Modeling Revisions
The No. 1 story in the property and casualty insurance market 2011 was the release by Risk Management Solutions of version 11 of its catastrophe model for U.S. hurricane risk.
“I think going forward, for the U.S. market specifically, RMS 11.0 will have a much greater impact than the other worldwide global losses, and we’ll certainly see that in the rate environment in 2012.”
James Drinkwater, AmWINS
As more insurers adopt the model, it is having a tremendous impact on the market. The revised model is producing increased loss estimates for carriers and for clients, particularly for inland exposures in Texas, Florida and the Northeast.
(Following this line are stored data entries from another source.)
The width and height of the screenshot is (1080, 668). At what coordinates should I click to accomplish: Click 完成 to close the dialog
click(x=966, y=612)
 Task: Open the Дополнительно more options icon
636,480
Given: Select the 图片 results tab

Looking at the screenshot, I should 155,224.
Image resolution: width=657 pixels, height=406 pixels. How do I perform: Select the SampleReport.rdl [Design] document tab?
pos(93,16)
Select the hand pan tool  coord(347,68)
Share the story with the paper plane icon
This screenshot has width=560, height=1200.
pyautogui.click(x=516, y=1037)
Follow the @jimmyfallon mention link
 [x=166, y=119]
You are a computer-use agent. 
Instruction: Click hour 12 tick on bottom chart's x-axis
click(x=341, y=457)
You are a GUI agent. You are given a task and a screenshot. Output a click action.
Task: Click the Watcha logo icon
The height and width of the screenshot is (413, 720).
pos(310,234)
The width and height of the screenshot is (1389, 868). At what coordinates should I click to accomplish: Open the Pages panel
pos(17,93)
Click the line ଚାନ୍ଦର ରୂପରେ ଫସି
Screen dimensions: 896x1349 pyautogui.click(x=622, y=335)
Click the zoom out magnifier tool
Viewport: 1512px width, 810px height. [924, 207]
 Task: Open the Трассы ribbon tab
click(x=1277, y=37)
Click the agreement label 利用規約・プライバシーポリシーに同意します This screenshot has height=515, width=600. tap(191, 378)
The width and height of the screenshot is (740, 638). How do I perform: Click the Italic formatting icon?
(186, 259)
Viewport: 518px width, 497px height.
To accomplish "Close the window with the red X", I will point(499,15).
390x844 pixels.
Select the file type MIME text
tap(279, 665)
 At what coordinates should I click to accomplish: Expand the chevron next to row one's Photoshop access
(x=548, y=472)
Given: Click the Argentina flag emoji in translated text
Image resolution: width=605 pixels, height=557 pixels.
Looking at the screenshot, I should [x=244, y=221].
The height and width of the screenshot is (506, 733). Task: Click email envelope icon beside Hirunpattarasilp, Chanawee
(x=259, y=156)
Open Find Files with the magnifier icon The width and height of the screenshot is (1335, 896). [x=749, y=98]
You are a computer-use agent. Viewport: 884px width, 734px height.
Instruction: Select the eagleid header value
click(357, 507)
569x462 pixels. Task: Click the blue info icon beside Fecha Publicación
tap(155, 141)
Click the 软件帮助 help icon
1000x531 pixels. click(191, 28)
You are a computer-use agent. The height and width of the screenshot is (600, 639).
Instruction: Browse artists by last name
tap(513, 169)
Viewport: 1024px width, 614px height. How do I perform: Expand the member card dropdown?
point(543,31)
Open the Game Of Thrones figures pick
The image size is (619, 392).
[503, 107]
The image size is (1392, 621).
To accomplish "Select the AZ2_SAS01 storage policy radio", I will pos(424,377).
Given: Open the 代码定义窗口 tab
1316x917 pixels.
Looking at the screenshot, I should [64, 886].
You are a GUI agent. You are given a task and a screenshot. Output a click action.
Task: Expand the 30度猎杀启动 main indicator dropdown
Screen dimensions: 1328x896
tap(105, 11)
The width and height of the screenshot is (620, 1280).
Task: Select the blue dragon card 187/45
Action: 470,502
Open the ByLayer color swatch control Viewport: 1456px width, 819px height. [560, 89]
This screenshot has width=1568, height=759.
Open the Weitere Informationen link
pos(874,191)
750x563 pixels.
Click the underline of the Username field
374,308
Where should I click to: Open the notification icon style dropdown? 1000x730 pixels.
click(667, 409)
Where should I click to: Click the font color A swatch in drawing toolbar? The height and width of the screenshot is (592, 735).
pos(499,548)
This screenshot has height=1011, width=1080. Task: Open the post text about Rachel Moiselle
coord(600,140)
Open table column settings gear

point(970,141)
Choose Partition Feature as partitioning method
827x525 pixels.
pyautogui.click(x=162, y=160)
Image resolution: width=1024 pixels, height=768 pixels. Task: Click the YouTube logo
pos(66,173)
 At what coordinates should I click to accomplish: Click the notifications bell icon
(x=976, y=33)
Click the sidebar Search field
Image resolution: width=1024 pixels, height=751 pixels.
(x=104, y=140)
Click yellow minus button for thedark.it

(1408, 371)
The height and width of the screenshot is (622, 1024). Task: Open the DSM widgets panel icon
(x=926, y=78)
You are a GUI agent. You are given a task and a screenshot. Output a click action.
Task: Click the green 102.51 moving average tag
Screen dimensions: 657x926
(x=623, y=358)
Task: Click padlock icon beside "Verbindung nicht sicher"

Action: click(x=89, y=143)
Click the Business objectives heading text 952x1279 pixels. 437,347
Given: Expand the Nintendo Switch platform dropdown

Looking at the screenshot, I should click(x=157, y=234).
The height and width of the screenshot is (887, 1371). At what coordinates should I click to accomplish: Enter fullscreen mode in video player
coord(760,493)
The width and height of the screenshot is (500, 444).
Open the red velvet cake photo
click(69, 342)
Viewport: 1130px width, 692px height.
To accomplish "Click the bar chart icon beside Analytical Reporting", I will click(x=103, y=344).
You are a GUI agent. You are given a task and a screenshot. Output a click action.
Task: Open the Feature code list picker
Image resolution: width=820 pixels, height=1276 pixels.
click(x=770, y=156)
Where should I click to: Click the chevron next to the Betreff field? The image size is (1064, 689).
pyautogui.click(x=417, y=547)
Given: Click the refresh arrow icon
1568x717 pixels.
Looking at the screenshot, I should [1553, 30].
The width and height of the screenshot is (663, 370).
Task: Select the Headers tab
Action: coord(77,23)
As a result, expect to see carriers change their rating structure, reinsurance buying habits and pricing. Some estimate that the new loss estimates could require $20 billion to $25 billion of additional capital on top of losses flowing out of companies from recent catastrophes.
One reason that insurers are using the RMS model to measure risk and capital adequacy around that risk is because of rating agencies, like A.M. Best, that include the RMS model’s results in stress tests. Carrier’s use of any particular model depends in large part on the demands and expectations of its rating agencies and reinsurers. Some companies and insureds may seek out other models, but putting different models together presents challenges.
Copyright © 2012 by A.M. Best Company, Inc. All rights reserved. No part of this report may be reproduced, stored in a retrieval system or transmitted in any form or by any means; electronic, mechanical, photocopying, recording or otherwise.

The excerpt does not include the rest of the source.